27: Consider an input file named abc.dat.txt with default block size 128 MB. Which of the following is the correct command that will upload this file into an HDFS, with a block size of 512 MB?

A.   hadoop fs ∼ D blocksize=536870912 -put abc.dat.txt to abc.dat.newblock.txt

B.   hadoop fs.blocksize=536870912 -put abc.dat.txt abc.dat.newblock.txt

C.   hadoop fs -D dfs.blocksize=536870912 -put abc.dat.txt abc.dat.newblock.txt

D.   hadoop fs.blocksize −D=536870912 -put abc.dat.txt to abc.dat.newblock.txt 

28: What is the function of the following Configuration property of YARNs Resource Manager?
yarn.resourcemanager.ha.id

A.   It is used for identifying the class to be used by the client.
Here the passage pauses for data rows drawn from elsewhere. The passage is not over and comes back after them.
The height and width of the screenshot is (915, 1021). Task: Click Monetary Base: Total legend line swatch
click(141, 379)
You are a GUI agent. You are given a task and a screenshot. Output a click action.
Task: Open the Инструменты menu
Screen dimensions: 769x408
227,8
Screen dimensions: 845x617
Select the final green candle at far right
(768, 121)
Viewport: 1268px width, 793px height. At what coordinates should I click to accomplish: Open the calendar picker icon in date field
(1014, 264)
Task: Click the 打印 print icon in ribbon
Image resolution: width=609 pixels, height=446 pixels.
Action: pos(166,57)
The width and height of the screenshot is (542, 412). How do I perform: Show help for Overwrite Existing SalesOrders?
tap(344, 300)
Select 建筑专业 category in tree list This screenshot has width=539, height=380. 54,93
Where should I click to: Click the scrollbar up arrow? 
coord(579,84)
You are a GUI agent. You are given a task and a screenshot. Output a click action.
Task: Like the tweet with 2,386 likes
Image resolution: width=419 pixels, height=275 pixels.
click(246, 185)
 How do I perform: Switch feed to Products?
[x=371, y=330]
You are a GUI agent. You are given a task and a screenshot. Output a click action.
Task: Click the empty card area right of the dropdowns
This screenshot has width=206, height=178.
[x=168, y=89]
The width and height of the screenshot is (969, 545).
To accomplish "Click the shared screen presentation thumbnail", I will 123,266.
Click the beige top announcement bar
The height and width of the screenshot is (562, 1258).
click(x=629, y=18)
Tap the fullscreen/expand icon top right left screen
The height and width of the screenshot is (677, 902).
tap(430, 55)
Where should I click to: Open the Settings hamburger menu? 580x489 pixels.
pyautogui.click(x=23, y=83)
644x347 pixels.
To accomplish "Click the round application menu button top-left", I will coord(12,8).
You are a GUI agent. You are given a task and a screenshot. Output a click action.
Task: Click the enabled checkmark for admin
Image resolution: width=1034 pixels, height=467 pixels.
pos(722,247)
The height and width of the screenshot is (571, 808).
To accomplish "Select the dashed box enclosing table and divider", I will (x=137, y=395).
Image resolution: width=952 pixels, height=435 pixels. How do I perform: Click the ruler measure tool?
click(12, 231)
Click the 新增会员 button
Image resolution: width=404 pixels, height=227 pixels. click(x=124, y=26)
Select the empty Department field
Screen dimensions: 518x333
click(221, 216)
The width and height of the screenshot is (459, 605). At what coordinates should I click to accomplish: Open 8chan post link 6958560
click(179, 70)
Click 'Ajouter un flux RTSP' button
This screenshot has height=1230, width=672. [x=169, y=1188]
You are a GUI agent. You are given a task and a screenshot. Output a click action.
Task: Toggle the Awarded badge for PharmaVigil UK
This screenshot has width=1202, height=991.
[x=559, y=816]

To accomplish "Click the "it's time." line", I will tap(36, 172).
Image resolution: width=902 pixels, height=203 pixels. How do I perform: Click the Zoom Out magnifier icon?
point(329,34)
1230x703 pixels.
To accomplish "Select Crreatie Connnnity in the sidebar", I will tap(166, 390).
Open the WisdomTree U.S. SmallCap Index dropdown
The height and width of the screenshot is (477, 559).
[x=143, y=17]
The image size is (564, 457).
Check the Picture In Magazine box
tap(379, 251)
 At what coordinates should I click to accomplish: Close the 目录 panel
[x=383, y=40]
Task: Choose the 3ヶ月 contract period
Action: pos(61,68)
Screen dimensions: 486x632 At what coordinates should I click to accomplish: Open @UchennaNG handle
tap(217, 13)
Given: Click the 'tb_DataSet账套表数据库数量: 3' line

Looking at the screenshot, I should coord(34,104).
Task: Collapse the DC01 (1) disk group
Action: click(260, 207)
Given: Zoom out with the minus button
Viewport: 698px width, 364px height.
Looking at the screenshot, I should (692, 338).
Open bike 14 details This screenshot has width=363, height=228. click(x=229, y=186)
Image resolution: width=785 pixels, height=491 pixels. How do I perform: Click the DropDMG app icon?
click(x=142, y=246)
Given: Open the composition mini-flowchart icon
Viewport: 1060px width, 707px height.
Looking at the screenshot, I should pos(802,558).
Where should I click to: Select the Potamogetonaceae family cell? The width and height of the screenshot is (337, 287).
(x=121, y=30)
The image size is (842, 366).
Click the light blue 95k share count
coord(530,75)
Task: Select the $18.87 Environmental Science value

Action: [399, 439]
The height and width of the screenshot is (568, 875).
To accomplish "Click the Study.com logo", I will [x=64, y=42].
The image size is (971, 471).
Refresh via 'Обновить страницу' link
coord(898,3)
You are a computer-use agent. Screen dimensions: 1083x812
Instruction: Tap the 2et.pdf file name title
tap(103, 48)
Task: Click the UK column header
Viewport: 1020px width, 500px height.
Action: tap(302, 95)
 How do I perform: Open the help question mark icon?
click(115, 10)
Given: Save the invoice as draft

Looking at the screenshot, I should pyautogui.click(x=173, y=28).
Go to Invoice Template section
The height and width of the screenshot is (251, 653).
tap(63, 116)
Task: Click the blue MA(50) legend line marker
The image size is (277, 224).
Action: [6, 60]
B.   It used for listing the logical ID's used by Resource Managers.

C.   It is used for specifying the corresponding host name for Resource Manager.

D.   It is used for identifying the Resource Manager in ensemble. 

29: Which two of the following are the correct differences between MapReduce and traditional RDBMS?

A.   The scaling in MapReduce is non-linear, whereas in RDBMS it is linear.

B.   In MapReduce, the read operation can be performed many times but the write operation can be performed only once. In traditional RDBMS, both read and write operations can be performed many times.

C.   The integrity of MapReduce is higher as compared to RDBMS.

D.   The access pattern of MapReduce is Batch, whereas the access pattern of RDBMS is Interactive and Batch 

30: Which of the following statements is correct about YARNs Web Application Proxy?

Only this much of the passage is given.